Little Rock city directors approved the Nov. 13 election date at a September meeting, but the city failed to publish the notice in time to meet a 60-day notice requirement for special elections.

That is when Roberts said he wondered whether it was too late for a 2007 election, but he didn’t want the voter petitions gathered for the special election to go to waste or lose the momentum he had with a large volunteer base geared up for the vote.

So city directors passed a second ordinance, approving an election for Dec. 11, the second Tuesday in December. State law requires special elections to be held on the second Tuesday of a month.

Although voters approved the tax increase by a 65 percent margin, the special election occurred two weeks after the Pulaski County Quorum Court set 2007 tax rates that were to be paid in 2008.

The Quorum Court didn’t pass another property-tax ordinance within 30 days of the certification of the vote, as state law allows after residents approve a new tax.

Instead, Pulaski County Judge Buddy Villines signed a county order on Jan. 14 amending the library’s tax rate, following the actions of Little Rock city directors who approved an ordinance on Jan. 8, 2008, with the new library millage rate.

The county and library system didn’t have any correspondence dating back to that time showing any concern over whether the tax could be legally collected in 2008, but Roberts said it was a move that attorneys assured him ahead of the election was legal.

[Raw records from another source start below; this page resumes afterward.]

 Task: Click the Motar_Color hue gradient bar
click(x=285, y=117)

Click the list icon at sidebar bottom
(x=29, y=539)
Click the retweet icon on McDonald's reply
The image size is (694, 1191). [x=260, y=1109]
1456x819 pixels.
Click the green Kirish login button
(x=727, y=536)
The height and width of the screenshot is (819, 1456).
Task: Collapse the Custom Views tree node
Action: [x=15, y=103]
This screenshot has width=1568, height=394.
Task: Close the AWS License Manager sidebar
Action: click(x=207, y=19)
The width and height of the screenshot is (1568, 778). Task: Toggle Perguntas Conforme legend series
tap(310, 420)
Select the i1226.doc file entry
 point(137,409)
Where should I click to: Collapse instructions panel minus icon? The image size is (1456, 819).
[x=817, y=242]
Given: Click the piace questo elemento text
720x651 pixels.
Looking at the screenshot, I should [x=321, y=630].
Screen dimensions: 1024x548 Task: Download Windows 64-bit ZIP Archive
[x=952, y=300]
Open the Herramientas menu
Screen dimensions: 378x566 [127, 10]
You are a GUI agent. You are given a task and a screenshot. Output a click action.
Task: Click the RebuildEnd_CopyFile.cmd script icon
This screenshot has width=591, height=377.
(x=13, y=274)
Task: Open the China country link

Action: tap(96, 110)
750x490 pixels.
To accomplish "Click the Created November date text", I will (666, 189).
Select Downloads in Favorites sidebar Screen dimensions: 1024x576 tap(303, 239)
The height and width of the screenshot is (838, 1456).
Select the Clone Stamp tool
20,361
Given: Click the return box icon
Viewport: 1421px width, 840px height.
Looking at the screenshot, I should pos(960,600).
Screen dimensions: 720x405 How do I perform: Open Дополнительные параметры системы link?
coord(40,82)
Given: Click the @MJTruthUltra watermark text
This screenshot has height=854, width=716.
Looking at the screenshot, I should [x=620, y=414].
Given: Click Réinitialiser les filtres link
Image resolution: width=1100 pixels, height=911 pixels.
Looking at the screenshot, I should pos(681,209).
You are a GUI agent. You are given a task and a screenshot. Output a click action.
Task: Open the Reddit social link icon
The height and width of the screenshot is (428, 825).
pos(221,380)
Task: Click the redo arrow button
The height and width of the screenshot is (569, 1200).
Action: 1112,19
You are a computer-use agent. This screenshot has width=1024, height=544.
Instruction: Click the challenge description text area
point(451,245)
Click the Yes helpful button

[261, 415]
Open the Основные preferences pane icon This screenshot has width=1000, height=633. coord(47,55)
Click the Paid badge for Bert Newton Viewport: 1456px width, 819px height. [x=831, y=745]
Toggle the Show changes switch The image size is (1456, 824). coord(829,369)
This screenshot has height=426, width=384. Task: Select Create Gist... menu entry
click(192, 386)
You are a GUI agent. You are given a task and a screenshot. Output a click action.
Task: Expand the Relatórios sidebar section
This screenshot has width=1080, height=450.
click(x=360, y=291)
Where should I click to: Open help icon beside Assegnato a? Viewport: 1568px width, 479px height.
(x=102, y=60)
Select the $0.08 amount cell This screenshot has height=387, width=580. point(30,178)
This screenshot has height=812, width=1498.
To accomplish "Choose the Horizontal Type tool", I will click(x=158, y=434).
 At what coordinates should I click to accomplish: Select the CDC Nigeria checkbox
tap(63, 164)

Pulaski County’s attorney Karla Burnett said Wednesday that she had no hesitation in 2007 on whether Villines could sign the order to increase the 2007 taxes, resulting in higher bills payable in 2008.

“We have used that statue before to make corrections to the ordinance,” she said. “It appeared to me by the time the city certified the second millage rate, the first one was just no longer correct.”

Arkansas Code 14-14-904 authorizes the county judge to correct only “clerical errors, scrivener’s errors, or a failure of a taxing entity to report the correct millage rate to the quorum court.”

In court, Burnett made the argument that state law gave Villines the authority to amend tax errors without going to the Quorum Court. The old rate was in error, she claimed, since voters passed a tax increase. Pulaski County Circuit Judge Timothy Fox ruled in favor of the library and county.

But on appeal from property owners, Arkansas Supreme Court justices this month found no such errors in the library’s situation and reversed the Pulaski County Circuit Court judgment. Justices said Villines had no authority to retroactively apply the tax increase to 2007 bills.

Roberts said he finds it ironic that in the long run, property owners could end up paying more in taxes than what they are refunded because of attorney fees and the timing of when the bonds will be paid off.

The $32 million in bond debt will now be paid off a year later, in 2026, and at a greater inflation amount, Roberts surmised.

“That’s not a gain to anybody,” he said.

Sayre, however, sees the outcome differently.

“The amount of money that will be collected by [the library system] over the period will be exactly the same,” he said.

As for the budget cuts, Sayre said, library officials were on notice by mid-2008 that there was a possibility that the taxes they collected for 2007 were illegal.

Sayre said, “If they went ahead and budgeted normally without regard to that suit, then they were probably not carrying out their management responsibilities in a proper or conservative manner.”